Like Marilyn Monroe herself, Warhol was famous for the ambiguity of his statements. Were these na•ve utterances innocent or did they contain some deep truth? He once said, “If you want to know all about Andy Warhol, just look at the surface of my paintingsÉ and there I am. There’s nothing behind it.” As he cultivated such a transparent persona, he became an object of intense speculation. In many cases, Warhol became more famous than the celebrities he depicted yet everyone he touched became bathed in a shining glow of glamour.
In his “Faces” portfolio, Gavin Turk cleverly plays with Warhol’s legacy. In 1980, for example, Warhol produced prints based on his own photograph of Joseph Beuys, then the only living artist to match his celebrity status. By turning Beuys into a diamond dusted “Warhol”, the canny American triumphed over his German rival, undermining the seriousness of Beuys’s political commitment by presenting him merely as the latest celebrity image. Here Warhol suggests that the artist’s publicity image is more important than his work.
Turk has escalated this process, trumping both Warhol and Beuys along the way. In “Red Beuys” and “In Memory of Silver Beuys” he not only unashamedly mimics Warhol’s image, technique, materials and colours, he also substitutes his own face for that of Beuys. If Beuys was originally turned into a “Warhol”, now Warhol and Beuys have been turned into a “Turk”.
Unlike other political figures such as Mao, Che Guevara never featured in Warhol’s work, yet in Turk’s hands his iconic image is both Warholised and Turkified. Although this image has the generic look of a Warhol, the face of Guevara is actually Turk’s (slyly hinted at in the title “Gavara Reversed”). This becomes even more intriguing when we note that Che already occupies a place in Turk’s own oeuvre. In 2000, he displayed a waxwork of himself as the revolutionary, exhibited a billboard poster based on the same famous image and in a 2001 performance, adopted the role of Che for a period of days.

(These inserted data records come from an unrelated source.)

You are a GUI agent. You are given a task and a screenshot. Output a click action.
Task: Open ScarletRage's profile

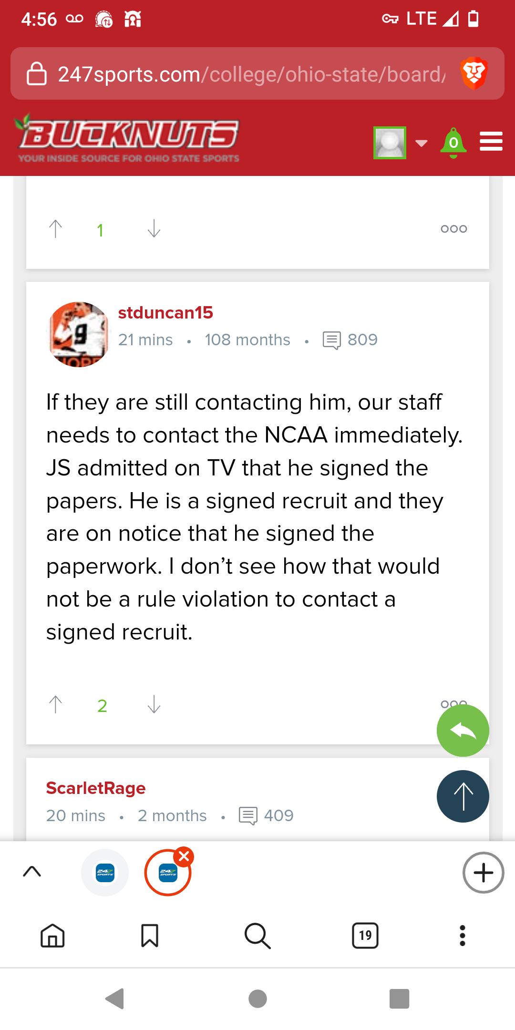point(95,788)
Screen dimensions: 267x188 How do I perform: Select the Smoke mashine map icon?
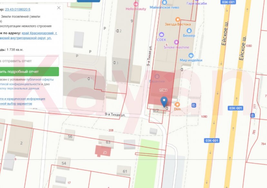coord(176,42)
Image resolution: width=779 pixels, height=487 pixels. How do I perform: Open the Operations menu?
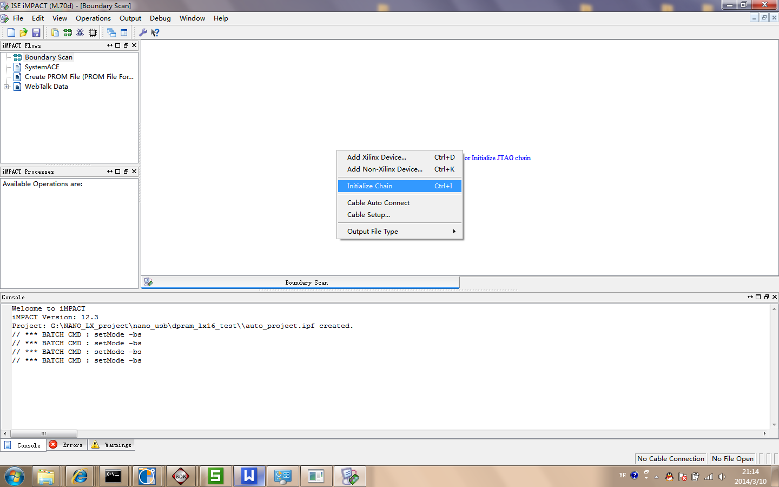tap(93, 18)
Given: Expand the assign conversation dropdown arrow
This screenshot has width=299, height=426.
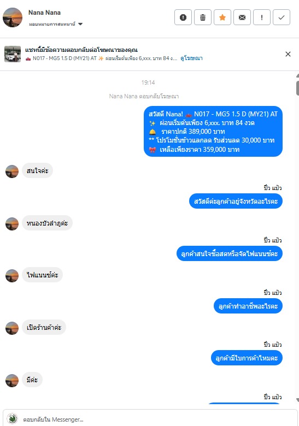Looking at the screenshot, I should pos(80,24).
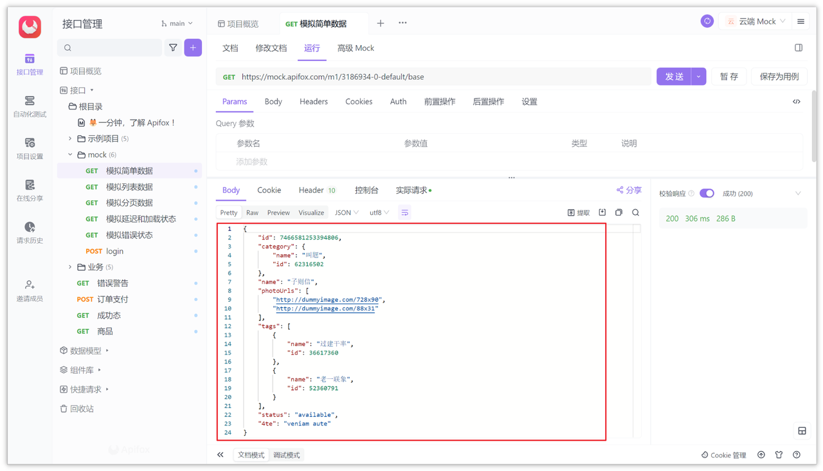The width and height of the screenshot is (823, 471).
Task: Switch to the 高级 Mock tab
Action: point(356,48)
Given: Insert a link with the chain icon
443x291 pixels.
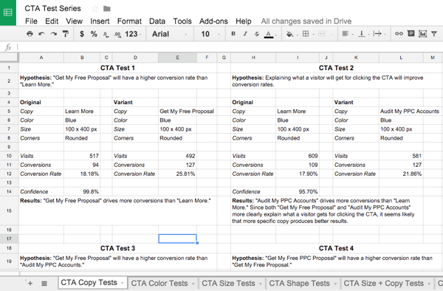Looking at the screenshot, I should click(x=399, y=34).
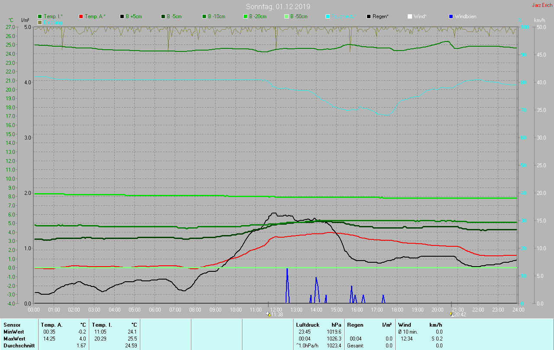Click the olive legend square in second row
Screen dimensions: 554x350
click(40, 22)
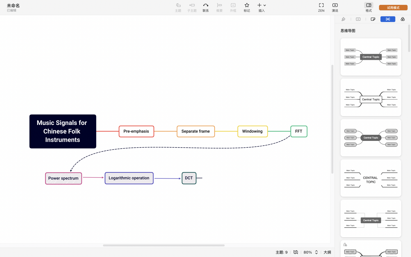Open the map view book icon

[x=296, y=252]
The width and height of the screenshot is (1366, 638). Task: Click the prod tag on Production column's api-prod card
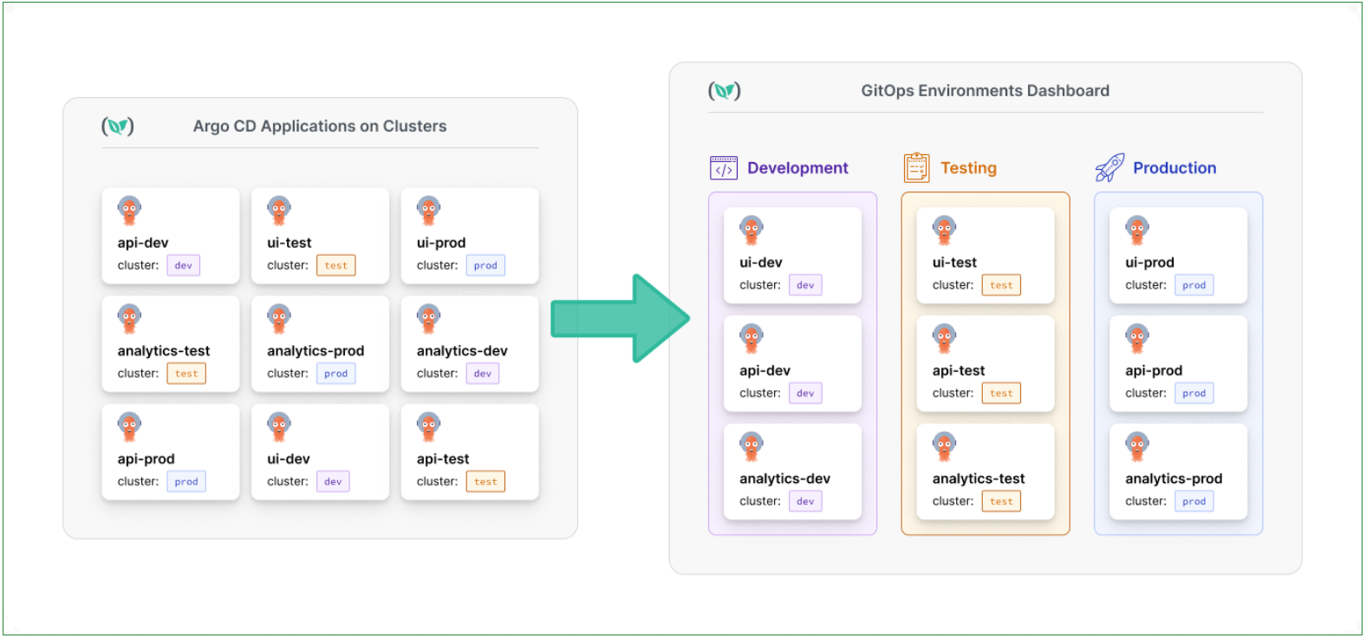[x=1194, y=394]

Is this simply as an elaborate art world in-joke? Almost certainly not. Much of Turk’s work concerns itself with questions of identity and empathy. Not only has he entered into the image-space of Che, but in “Pop” (1993) he also presented a waxwork figure of himself as Sid Vicious as Elvis Presley. He also repeated this exercise in “Another Bum” of 1999.
Turk is not alone in exploring this kind of role-playing. Douglas Gordon does likewise in his 1996 photograph of himself in a blonde wig entitled “Self Portrait as Kurt Cobain, as Andy Warhol, as Myra Hindley, as Marilyn Monroe”. Austrian artist Irene Andessner’s takes this even further when she “becomes” Marlene Dietrich for a few months in 2001 and marries a Mr. Dietrich to officially change her surname!
It is also significant that Turk has titled this current series of prints “Faces”, rather than “Portraits”. A portrait tells us about the individuality, personality, status or psychological state of the subject. A face, on the other hand, is more akin to a mask, something that can conceal as much as it might reveal (untrustworthy individuals are “two-faced”).
In today’s world our identities are statistics and scientifically verifiable data: passport, credit card and National Insurance numbers, finger prints, DNA and signatures. Where are “we” in all of this? Where is the “real” Gavin Turk? Where can we find the signs of “true” identity?